Magnesium (Mg(2+)) is used pharmacologically to sedate specific forms of arrhythmias. Administration of pharmacological doses of catecholamine or adrenergic receptor agonists often results in arrhythmias onset. Results from the present study indicate that stimulation of cardiac adrenergic receptors elicits an extrusion of cellular Mg(2+) into the extracellular space. This effect occurs in both perfused hearts and isolated cells within 5-6 min following either β- or α(1)-adrenergic receptor stimulation, and is prevented by specific adrenergic receptors antagonists. Sequential stimulation of the two classes of adrenergic receptor results in a larger mobilization of cellular Mg(2+) provided that the two agonists are administered together or within 1-2 min from each other. A longer delay in administering the second stimulus results in the abolishment of Mg(2+) extrusion. Hence, these data suggest that the stimulation of β- and α(1)-adrenergic receptors mobilizes Mg(2+) from two distinct cellular pools, and that Mg(2+) loss from either pool triggers a Mg(2+) redistribution within the cardiac myocyte.

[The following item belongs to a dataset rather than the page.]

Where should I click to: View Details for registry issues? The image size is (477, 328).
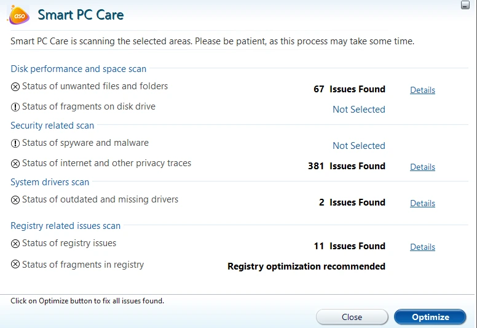coord(422,247)
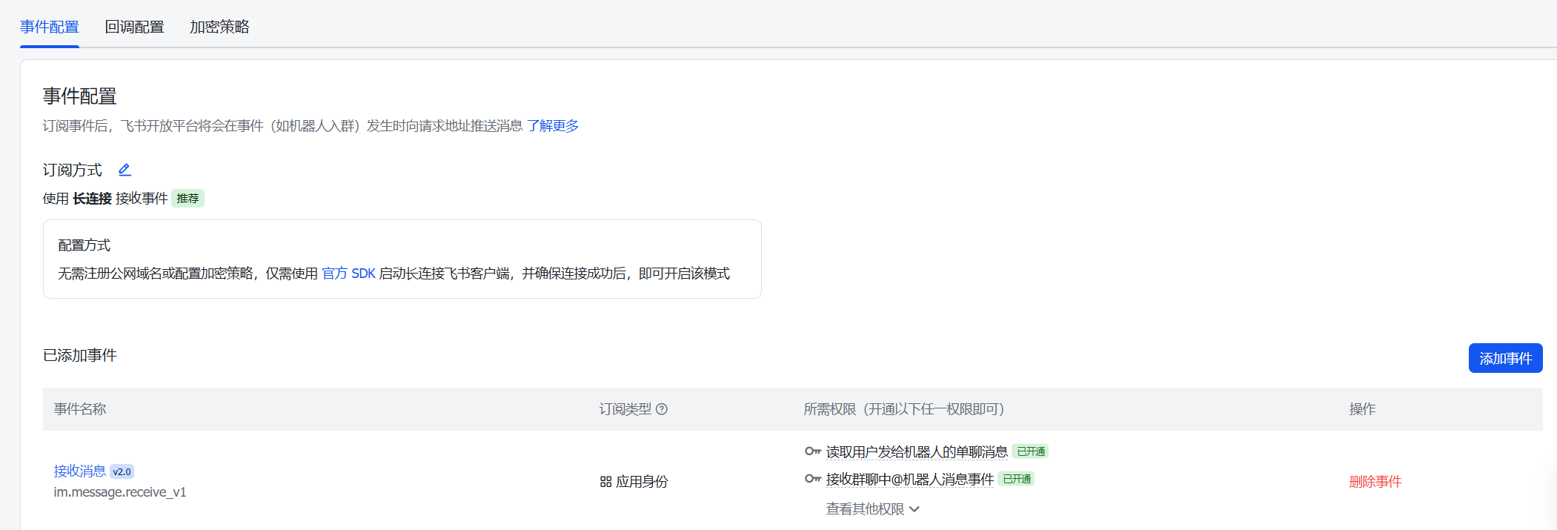The width and height of the screenshot is (1557, 530).
Task: Click the key icon beside 接收群聊中@机器人消息事件
Action: pos(812,479)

At the sarcolemmal level, Mg(2+) extrusion occurs through a Na(+)/Mg(2+) exchange mechanism phosphorylated by cAMP. Administration of quinidine, a patent anti-arrhythmic agent, blocks Na(+) transport in a non-specific manner and prevents Mg(2+) extrusion. Taken together, these data indicate that catecholamine administration induces dynamic changes in total and compartmentalized Mg(2+) pools within the cardiac myocytes, and suggest that prevention of Mg(2+) extrusion and redistribution may be an integral component of the effectiveness of quinidine and possibly other cardiac anti-arrhythmic agents. Confirmation of this possibility by future experimental and clinical studies might result in new patents of these compounds as Mg(2+) preserving agents.